While the media frets about the lack of a "new must-have product" from Apple, and some worry about the civil liberties implications of mass surveillance and Big Data, we are blasé about the wider social and economic implications of digital technology. Almost 80% of the developed world (and 40% and rising of the global population) have Internet access, which makes the growth of the digital economy over the last twenty years the fastest and most extensive technological uptake in history. The lack of a new gizmo for Christmas, like the assumption that modern technology is trivial, is no longer a first world problem - it is becoming a global trope.

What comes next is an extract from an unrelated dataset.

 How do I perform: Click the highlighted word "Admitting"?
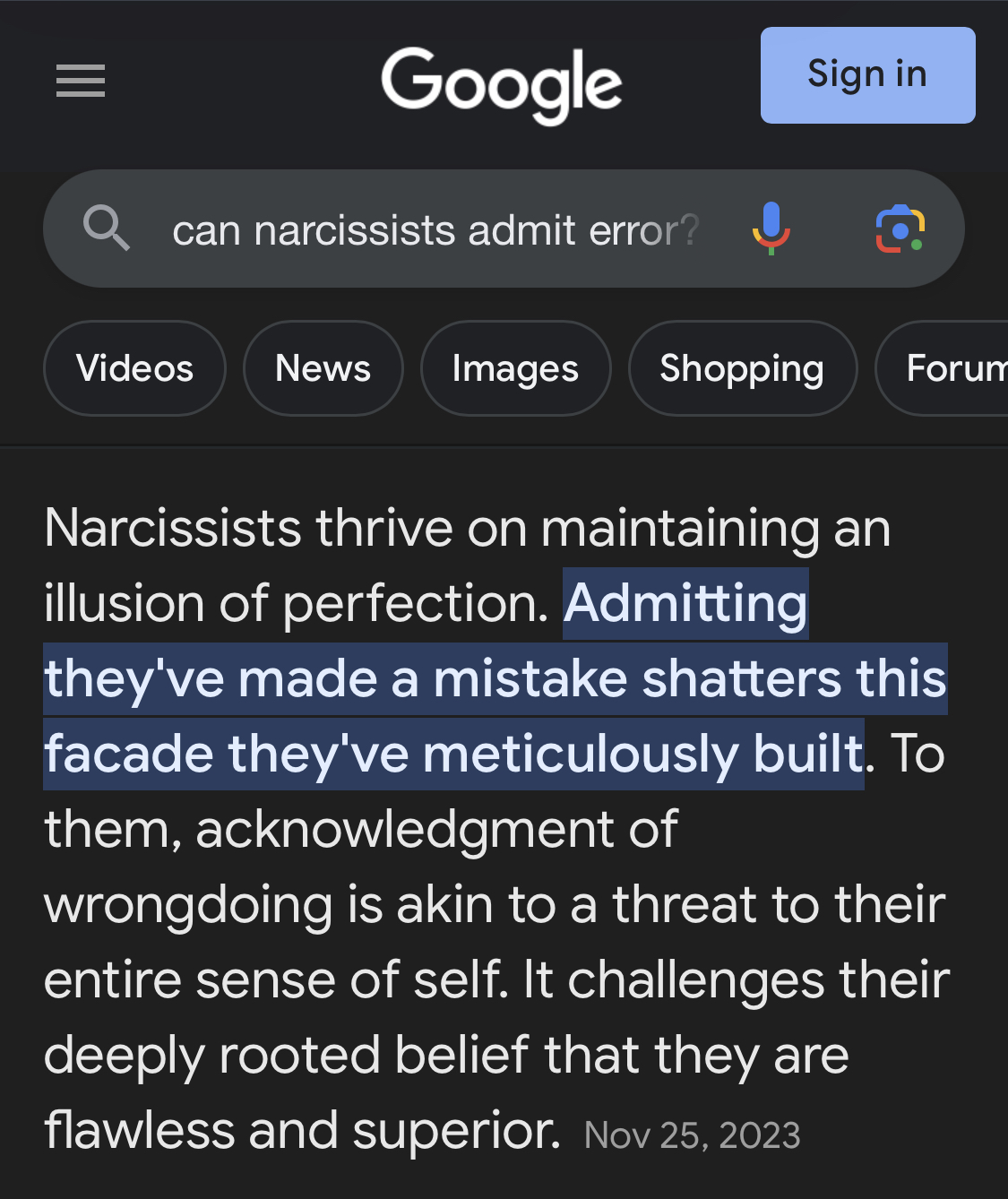(685, 603)
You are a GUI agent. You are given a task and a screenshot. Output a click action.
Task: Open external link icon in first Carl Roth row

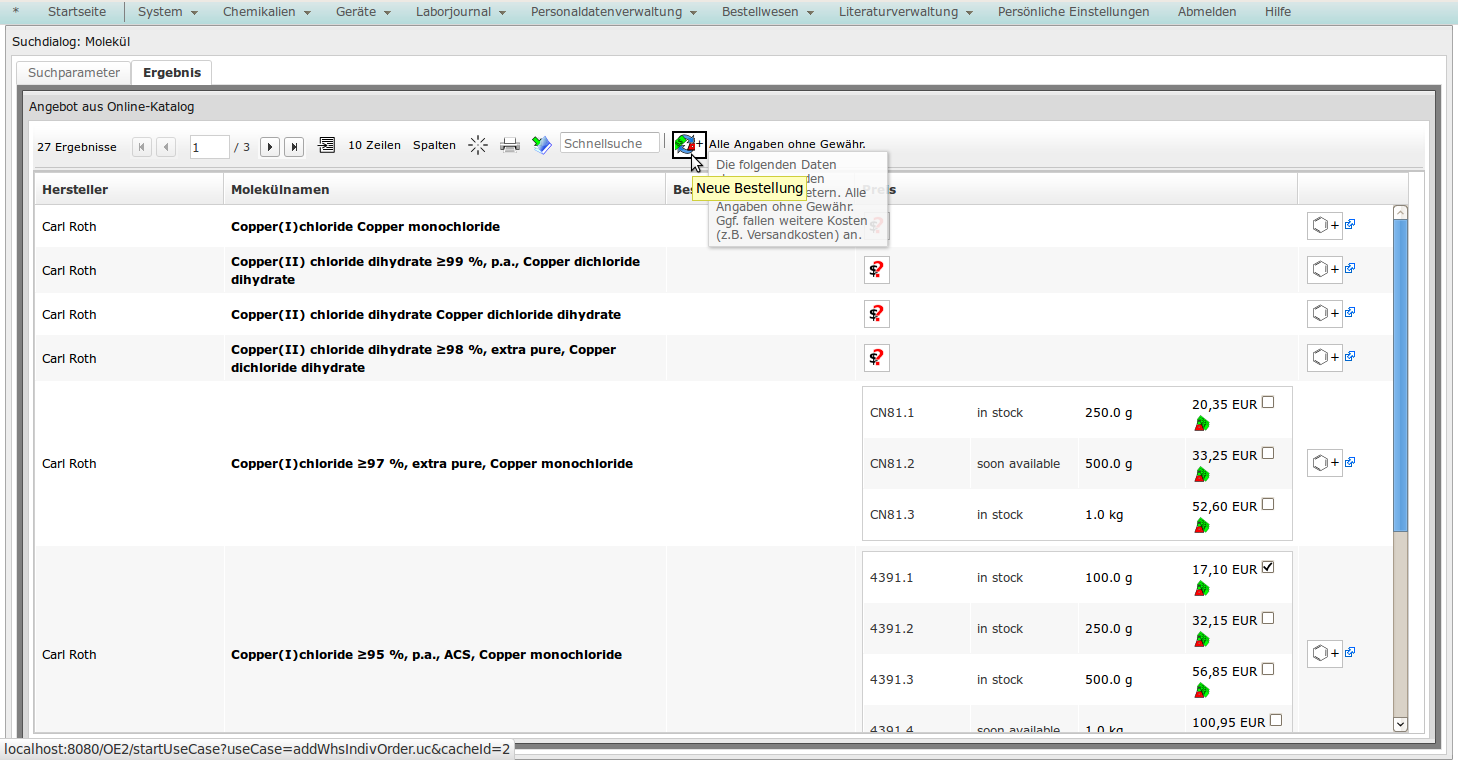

In 1991, Mark Weiser, the CTO of Xerox PARC, claimed: "The most profound technologies are those that disappear. They weave themselves into the fabric of everyday life until they are indistinguishable from it". While this has much truth in it (e.g. electricity), it ignores the way that economics determines what we use a technology for, and therefore the extent of its ubiquity. While the cost of IoT will drop, there will remain a market for high-cost elite goods and capabilities. This is what Apple, who are never going to pitch to the great unwashed, are banking on. The most data-rich households will be the most rich.


The emblem for this future is Tony Stark in his seaside mansion: the tech-augmented body in a tech home. The reality may be more like Gwyneth Paltrow, monitoring her kids health and checking the CCTV for stalkers while posting updates to Gloop, secure in the knowledge that the NSA cannot monitor her inner thoughts. Apple are offering a lifestyle upgrade on the tin-foil hat.